▶ **EXERCISES**:
(1) Answer these questions using the blog post below.
(a) About how long was the shift the writer worked that day?
(b) How many people were in the family that walked into the train station?
(c) How many cupcakes were in the pack the writer gave the children?
(2) Reproduce the blog post below word for word, everything from "The two younger" down to "think of me.".

▶ **TEXT PROVIDED**:
--------------------------------------------------

Accept your kids. If your kid really was born in the wrong body? Then let them take the steps to fix that – facilitate their journey as their parent. If your kid wants to wear sneakers and a skirt and a baseball jersey to school picture day? Fight like hell to make sure they can without teasing or stigma attached. If your kid identifies as a diehard lesbian all through high school, lives as a male for most of college, and grows up to be a high-femme bisexual woman who marries a cisgender man and has 2.4 children and a house with a white picket fence? Then that works, too.

We don’t keep one identity for our whole lives – almost every identity you have will shift and change and grow. That is OK. It’s all OK. It will all be OK. Breathe.

August 20, 2011

And a small cupcake will guide them

Today I worked almost a 12 hour shift and by the time we’d closed and I’d walked to the train station and found a bench I was exhausted. I’d JUST missed the train I needed so I knew I’d have awhile to sit. I pulled out my book and settled into the bench to read a little. I don’t actually mind waiting for trains as long as I’m not running late so, while I was tired, I wasn’t particularly annoyed.

Less than a minute after I’d sat down a family of five walks into the station, and two of the children and the mom sat down next to me, while the dad and the oldest boy stayed standing. The dad seemed to be on an ongoing tirade about same sex marriage. For a few minutes I pretended to ignore what he was saying, until finally I was fed up.

I put my book in my lap and said, “Sir, you totally have the right to think and say what you like, but I had a long day at work and I’m tired of hearing how immoral I am. Would you mind finishing your tirade later?” Seeing the somewhat angry look on his face, and knowing I wasn’t in the mood for any kind of a fight or a lecture, I quickly tried to figure out some peace offering.

“Also,” I said, not pausing to wait for his retort, “Would any of you like a cupcake? We had tons left over at work.”

The two younger kids, seated on the bench next to me, looked at their dad. By now he just looked confused, no longer angry, and definitely unsure what to think of me.

“Can we have a cupcake, dad?” asked the younger girl. He shrugged, and they both looked back to me. I gave them a pack of four cupcakes, and they grabbed them and said thank you. The mom asked where I worked, I told her, and we laughed that one of the perks and drawbacks of working at a coffee shop was the amount of free pastry available.

--------------------------------------------------

▶ **DATASET EXTRACT**:
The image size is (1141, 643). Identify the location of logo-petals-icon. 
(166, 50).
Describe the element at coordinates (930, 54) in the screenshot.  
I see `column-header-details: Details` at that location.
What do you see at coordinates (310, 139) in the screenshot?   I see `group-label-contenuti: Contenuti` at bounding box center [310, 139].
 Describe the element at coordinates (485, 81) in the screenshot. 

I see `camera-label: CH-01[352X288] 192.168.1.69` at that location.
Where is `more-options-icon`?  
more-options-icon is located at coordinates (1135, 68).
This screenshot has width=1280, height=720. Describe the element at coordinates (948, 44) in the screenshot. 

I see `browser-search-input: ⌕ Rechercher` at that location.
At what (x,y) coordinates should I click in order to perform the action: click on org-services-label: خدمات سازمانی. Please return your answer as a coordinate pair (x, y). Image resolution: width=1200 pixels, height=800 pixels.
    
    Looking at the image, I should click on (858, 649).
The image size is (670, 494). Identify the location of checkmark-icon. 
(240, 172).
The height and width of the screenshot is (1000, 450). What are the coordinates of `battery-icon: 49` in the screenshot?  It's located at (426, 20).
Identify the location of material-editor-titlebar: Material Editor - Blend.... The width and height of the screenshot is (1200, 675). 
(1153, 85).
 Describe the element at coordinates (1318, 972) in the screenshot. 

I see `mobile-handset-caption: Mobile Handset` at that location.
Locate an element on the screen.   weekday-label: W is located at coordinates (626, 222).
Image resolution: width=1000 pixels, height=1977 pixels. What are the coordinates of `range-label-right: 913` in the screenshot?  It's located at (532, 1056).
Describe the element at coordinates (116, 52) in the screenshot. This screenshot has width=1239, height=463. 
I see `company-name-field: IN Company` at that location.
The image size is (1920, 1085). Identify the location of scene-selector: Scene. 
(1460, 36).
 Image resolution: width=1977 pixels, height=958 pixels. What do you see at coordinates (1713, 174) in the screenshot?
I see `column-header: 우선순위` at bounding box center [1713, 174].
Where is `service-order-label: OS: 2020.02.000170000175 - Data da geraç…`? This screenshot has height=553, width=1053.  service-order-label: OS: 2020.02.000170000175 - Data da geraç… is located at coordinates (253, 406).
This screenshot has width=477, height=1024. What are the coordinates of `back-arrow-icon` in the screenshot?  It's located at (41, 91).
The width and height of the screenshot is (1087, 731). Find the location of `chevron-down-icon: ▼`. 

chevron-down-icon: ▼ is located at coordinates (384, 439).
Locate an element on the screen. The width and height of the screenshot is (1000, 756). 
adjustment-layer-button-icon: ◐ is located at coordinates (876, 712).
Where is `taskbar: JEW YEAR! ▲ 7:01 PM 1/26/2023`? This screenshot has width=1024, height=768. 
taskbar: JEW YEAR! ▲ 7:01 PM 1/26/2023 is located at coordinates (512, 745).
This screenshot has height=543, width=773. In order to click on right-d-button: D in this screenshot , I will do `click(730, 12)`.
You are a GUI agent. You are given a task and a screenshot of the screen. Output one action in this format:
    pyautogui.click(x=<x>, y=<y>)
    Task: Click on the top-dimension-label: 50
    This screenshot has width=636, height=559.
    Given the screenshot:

--------------------------------------------------

▶ **ANSWER SET**:
(1)
(a) Almost 12 hours.
(b) Five.
(c) Four.

(2)
The two younger kids, seated on the bench next to me, looked at their dad. By now he just looked confused, no longer angry, and definitely unsure what to think of me.